Array Technologies will supply nearly 1 GW DuraTrack v3 single-axis Solar Trackers for the Gemini Solar Project. It will be the largest US operational solar + storage facility, according to Primergy Solar. The project will store more than 1.4GWh of solar energy and is valued at more than $1B. The project is being managed by Kiewit Power Constructors Co. as the engineering, procurement, and construction company.
“As solar energy accounts for an increasing portion of the world’s electricity supply, energy storage will play a crucial role in optimizing renewables and ensuring power is available during periods of peak demand,” says Travis Rose, chief revenue officer at Array Technologies. “Project Gemini is historic for its size and scale, and we are well-positioned to optimize it for maximum energy generation while limiting installation time, LCOE and maintenance requirements.”
Array’s trackers are scheduled to begin deliveries in Q2 of 2022 with project completion planned for the end of 2023. The project site is located in Overton, Nevada on Bureau of Land Management (BLM).
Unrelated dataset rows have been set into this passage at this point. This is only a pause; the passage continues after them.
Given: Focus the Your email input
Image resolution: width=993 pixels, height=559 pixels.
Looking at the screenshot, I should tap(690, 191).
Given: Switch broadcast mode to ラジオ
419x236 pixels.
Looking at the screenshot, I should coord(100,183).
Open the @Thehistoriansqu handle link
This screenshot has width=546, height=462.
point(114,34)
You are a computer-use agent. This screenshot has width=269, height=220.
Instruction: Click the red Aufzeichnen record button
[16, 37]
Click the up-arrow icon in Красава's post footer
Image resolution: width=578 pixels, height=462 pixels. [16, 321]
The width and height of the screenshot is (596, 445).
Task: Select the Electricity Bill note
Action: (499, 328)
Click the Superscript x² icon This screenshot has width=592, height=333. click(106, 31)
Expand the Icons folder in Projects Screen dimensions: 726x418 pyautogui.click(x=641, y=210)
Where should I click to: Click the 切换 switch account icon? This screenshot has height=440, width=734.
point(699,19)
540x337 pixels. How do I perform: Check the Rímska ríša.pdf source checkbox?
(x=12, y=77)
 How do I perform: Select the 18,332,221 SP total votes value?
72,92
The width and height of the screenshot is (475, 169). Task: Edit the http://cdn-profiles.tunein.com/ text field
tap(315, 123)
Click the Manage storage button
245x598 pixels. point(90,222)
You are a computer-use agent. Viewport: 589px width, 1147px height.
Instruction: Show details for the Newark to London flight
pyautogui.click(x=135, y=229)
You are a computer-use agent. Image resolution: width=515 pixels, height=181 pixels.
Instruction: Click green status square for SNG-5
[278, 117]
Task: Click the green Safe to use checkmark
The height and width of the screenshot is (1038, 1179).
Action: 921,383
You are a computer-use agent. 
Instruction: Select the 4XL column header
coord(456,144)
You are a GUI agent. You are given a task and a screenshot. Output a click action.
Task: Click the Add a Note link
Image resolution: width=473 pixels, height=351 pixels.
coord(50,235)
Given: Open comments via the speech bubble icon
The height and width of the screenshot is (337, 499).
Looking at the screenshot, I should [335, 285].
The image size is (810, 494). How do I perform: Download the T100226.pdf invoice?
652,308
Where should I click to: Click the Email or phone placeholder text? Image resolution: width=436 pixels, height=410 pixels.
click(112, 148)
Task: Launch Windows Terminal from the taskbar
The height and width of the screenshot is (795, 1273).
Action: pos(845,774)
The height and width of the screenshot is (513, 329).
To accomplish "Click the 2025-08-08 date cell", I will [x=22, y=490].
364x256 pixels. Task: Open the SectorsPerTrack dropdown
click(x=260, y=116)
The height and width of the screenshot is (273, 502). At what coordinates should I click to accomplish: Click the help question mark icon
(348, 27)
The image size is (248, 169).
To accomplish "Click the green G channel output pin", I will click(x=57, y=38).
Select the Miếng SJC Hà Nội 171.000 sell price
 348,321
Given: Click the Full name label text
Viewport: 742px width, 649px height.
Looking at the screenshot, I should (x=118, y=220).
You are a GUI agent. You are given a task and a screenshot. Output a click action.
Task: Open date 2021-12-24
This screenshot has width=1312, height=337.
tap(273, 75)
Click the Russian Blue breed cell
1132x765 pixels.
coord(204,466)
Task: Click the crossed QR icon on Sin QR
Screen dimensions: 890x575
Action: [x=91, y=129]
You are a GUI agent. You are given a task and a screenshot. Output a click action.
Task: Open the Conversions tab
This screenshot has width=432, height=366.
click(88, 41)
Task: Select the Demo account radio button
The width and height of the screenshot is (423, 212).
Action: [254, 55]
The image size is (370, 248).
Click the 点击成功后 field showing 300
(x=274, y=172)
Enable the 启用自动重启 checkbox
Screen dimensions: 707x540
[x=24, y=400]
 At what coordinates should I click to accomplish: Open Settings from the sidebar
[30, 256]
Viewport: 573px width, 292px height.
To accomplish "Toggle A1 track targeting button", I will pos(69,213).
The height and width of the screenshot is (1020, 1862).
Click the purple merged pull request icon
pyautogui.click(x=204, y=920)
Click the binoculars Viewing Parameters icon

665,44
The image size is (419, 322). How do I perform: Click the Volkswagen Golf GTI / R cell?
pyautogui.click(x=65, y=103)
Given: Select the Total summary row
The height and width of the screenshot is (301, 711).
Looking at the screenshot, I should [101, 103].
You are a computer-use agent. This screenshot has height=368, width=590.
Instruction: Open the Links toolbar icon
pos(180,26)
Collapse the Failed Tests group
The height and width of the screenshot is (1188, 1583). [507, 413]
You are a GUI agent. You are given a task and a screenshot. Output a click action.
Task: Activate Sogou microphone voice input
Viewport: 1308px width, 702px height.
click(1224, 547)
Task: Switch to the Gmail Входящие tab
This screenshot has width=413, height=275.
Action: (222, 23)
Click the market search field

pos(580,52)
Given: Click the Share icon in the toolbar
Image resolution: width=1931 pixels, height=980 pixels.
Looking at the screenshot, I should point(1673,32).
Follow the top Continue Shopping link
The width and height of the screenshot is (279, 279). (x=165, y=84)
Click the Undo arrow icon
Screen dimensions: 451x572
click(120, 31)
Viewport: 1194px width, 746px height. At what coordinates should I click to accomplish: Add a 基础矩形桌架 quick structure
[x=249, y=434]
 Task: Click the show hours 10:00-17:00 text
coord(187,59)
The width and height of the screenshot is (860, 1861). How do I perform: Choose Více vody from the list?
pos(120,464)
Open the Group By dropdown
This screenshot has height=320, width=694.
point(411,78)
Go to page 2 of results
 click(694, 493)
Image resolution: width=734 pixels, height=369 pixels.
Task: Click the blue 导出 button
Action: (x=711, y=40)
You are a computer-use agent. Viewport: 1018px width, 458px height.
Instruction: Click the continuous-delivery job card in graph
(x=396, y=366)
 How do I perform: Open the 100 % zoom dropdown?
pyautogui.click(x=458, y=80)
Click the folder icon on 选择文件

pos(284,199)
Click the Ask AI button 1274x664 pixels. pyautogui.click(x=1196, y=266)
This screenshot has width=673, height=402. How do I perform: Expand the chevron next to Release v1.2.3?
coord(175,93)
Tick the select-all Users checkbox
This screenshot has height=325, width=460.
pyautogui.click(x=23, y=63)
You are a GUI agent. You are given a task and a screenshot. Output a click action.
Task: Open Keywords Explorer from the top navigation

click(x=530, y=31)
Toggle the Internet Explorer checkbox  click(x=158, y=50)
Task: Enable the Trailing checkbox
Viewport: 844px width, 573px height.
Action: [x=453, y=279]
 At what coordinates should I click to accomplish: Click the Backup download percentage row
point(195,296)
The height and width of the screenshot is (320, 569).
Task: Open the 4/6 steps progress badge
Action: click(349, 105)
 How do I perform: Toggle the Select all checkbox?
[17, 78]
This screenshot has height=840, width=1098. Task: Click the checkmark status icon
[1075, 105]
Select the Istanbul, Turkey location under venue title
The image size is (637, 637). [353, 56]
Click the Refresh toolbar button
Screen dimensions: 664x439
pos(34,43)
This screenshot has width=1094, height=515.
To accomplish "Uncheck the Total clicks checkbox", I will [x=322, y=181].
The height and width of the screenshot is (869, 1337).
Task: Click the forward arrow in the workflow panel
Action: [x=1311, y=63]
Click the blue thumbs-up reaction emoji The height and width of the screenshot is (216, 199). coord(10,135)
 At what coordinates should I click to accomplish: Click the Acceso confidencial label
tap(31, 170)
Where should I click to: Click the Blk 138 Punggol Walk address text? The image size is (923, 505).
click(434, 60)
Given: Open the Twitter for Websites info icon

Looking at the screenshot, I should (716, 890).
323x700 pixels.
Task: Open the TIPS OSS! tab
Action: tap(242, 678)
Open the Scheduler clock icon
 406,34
It will supply power for Nevada Energy, a public utility that generates, transmits, and distributes electricity in northern and southern Nevada.
The photovoltaic plants will be able, thanks to their energy storage capabilities, to only discharge energy when there is high demand and low supply. This would be during peak afternoon/evening hours of summer. Gemini’s sophisticated control platform will use an energy management system (EMS) to determine the opportunity cost of discharging the battery compared to passing PV-generated energy directly to the grid. Gemini’s EMS will incorporate daily, seasonal and yearly data into its decision-making capability.
“Kiewit is excited to bring our extensive EPC experience and capabilities to the Gemini solar project, which will feature Array’s innovative solar tracking technology,” states Chris Turnbull, Kiewit’s president. “Gemini is a landmark project that will have a lasting impact on the availability of renewable energy sources in Nevada.”